Doomsday Clock Keeps on Ticking

Doomsday Clock Keeps on Ticking

By Terry Link

No one believed Katrina would happen before Katrina happened. No one believed Fukushima would happen before Fukushima happened. Virtually no one believes a nuclear war will happen before it happens. But a nuclear war happening is not a disaster; it is a holocaust. Nuclear war must be averted, and most countries have already taken steps to opt out of nuclear madness. However, nine nation-states cling to their nuclear arsenals, throwing the planet and all its beings into devastation’s way.

This was the opening paragraph of an essay I recently read which inspired me to try to address this often-ignored crisis for which the Bulletin of the Atomic Scientists currently sets the Doomsday Clock at 90 seconds to midnight.

With the tinder in many places awaiting just a spark to set ablaze, most of us give it not a second thought. But thankfully there are groups of citizens around the globe doing what they can to reduce the chance that a spark might engulf us all.

In the preamble to the essay, the editor(s) lay out the broader context nicely:

While the perils of climate breakdown and Artificial Intelligence garner and even monopolize attention today, humanity and its leaders neglect addressing other formidable dangers – notably, nuclear war and militarism more broadly. Not only is the existential threat of nuclear war real and pressing, but, at this historical juncture of multiple planetary crises, humanity cannot afford investing in any aspect of the military machine.

Yet of course that is exactly what the biggest global military spender is set to do yet again. As we await any day President Biden’s 2024-25 budget proposal, we can expect it to approach $1 trillion for militarism in this election year.

You sure don’t want to be seen as soft on defense, and the hardline hawks are sure to push for more on top of whatever he proposes. Neither can we expect either of our senators, nor our local representative, to challenge the slush fund that is our military budget, one that continues to fail an audit every year without penalty.

The Friends Committee on National Legislation (FCNL) and its Local Advocacy Teams are lobbying simply to remove the gravy train known as the Unfunded Priorities List, a huge platter of pork, which was instituted during the Trump administration.

Urge your representative to support the Streamline Pentagon Budgeting Act (H.R.4740) and your senators to support a similar proposal from Sen. Elizabeth Warren. For more information see FCNL’s  Backgrounder.

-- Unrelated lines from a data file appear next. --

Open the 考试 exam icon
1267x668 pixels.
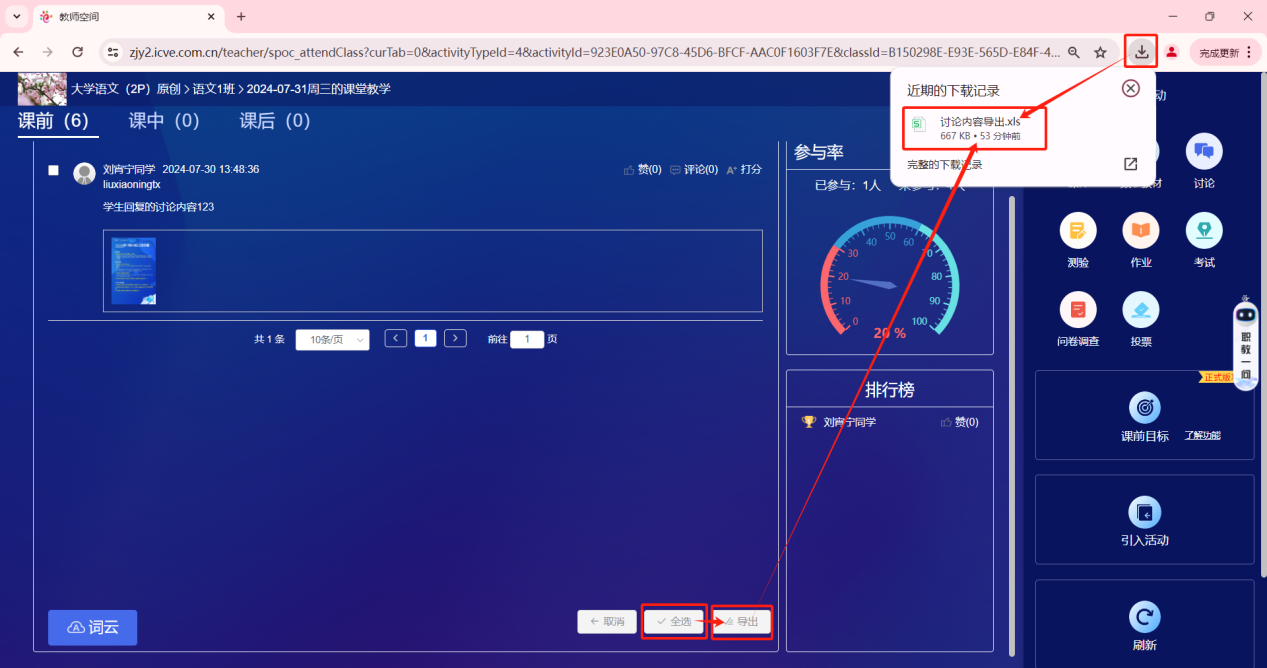click(x=1203, y=231)
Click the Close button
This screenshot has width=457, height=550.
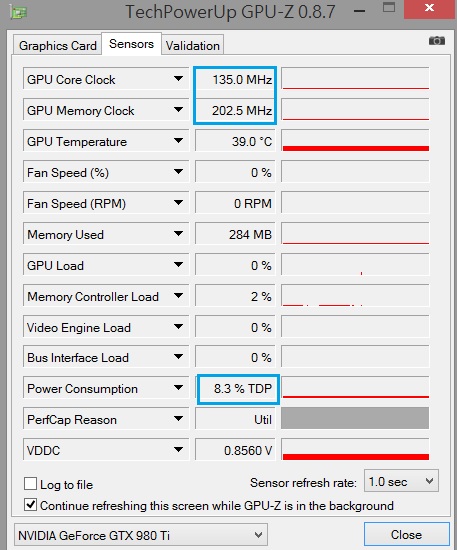pyautogui.click(x=406, y=535)
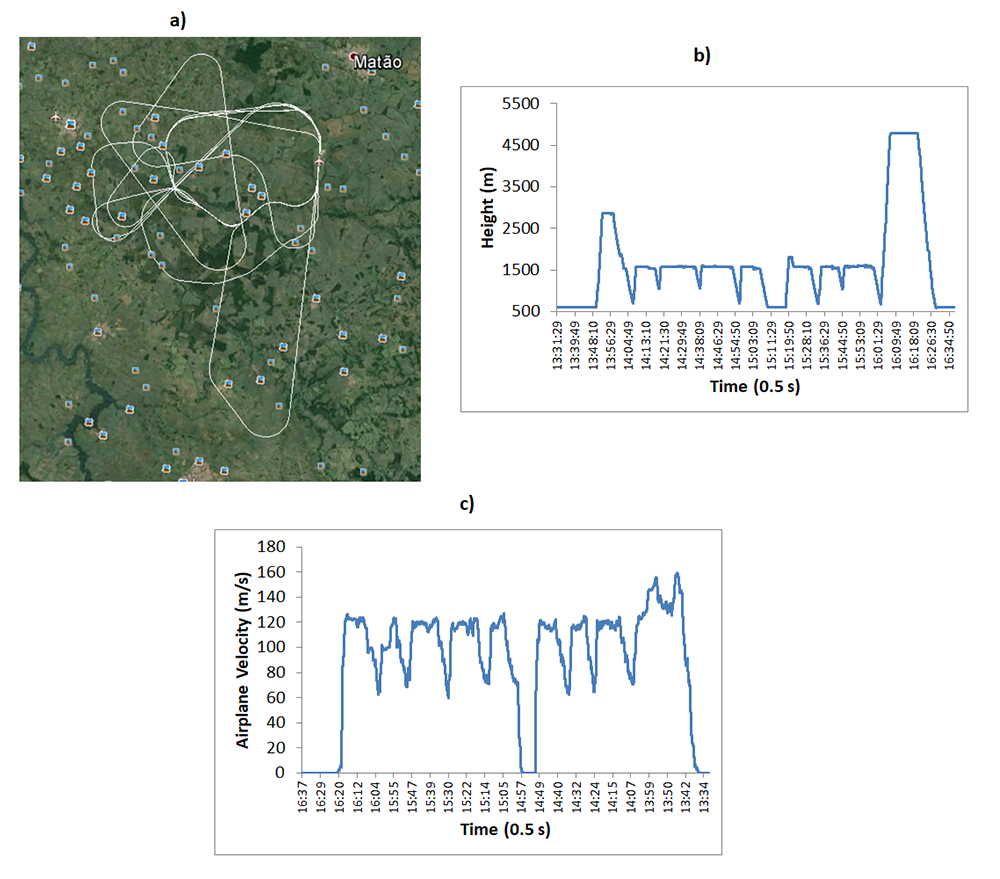Open the photo placemark inside the southern flight loop
This screenshot has width=1000, height=879.
(x=259, y=382)

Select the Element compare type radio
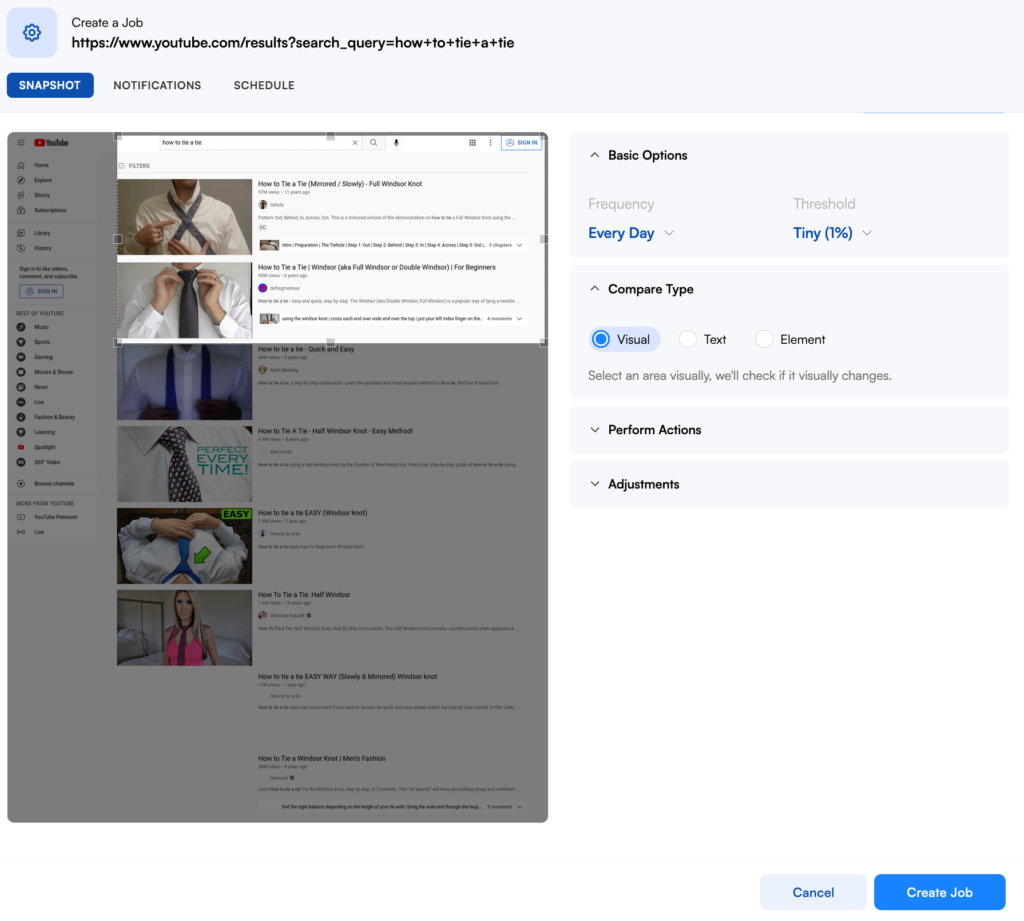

The Treaty on the Prohibition of Nuclear Weapons (TPNW) has been in force since 2021 and has been signed by 93 countries. Not surprisingly, none of the nuclear powers have signed. Rep. Jim McGovern (D-MA) has introduced H.R. 77 which calls for the U.S. to actually work toward making the treaty work. Here’s a link to information on the resolution and how to reach out to Congress.

Noted veteran military analyst William Hartung shares the following in a piece reviewing the release of the film Oppenheimer.

“The Nobel prize-winning International Campaign to Abolish Nuclear Weapons (ICAN) reports that the U.S. spent $43.7 billion on nuclear weapons last year alone, and a new Congressional Budget Office report suggests that another $756 billion will go into those deadly armaments in the next decade.” (Those are funds now unavailable to deal with climate change, housing availability, health care, etc.) 

Long-time Arms Control Association Executive Director Darryl Kimball in November wrote Why We Must Reject Calls for a U.S. Nuclear Buildup that are being suggested from a Congressional Commission stacked with defense insiders. If we stay silent and ignore the increases in spending on nuclear weapons, we can watch another arms race rob humanity of true sustainable development.

As Norman Soloman notes in concluding a recent piece at TomDispatch: “The fact that only 10 percent of House members have even chosen to sponsor the resolution shows just how far we have to go to begin putting the brakes on a nuclear arms race that threatens to destroy — all too literally — everything.”

In addition to these two pieces of legislation, Back from the Brink offers Five policy solutions to end nuclear weapons. Working on any or all of them is worth the time we each have left.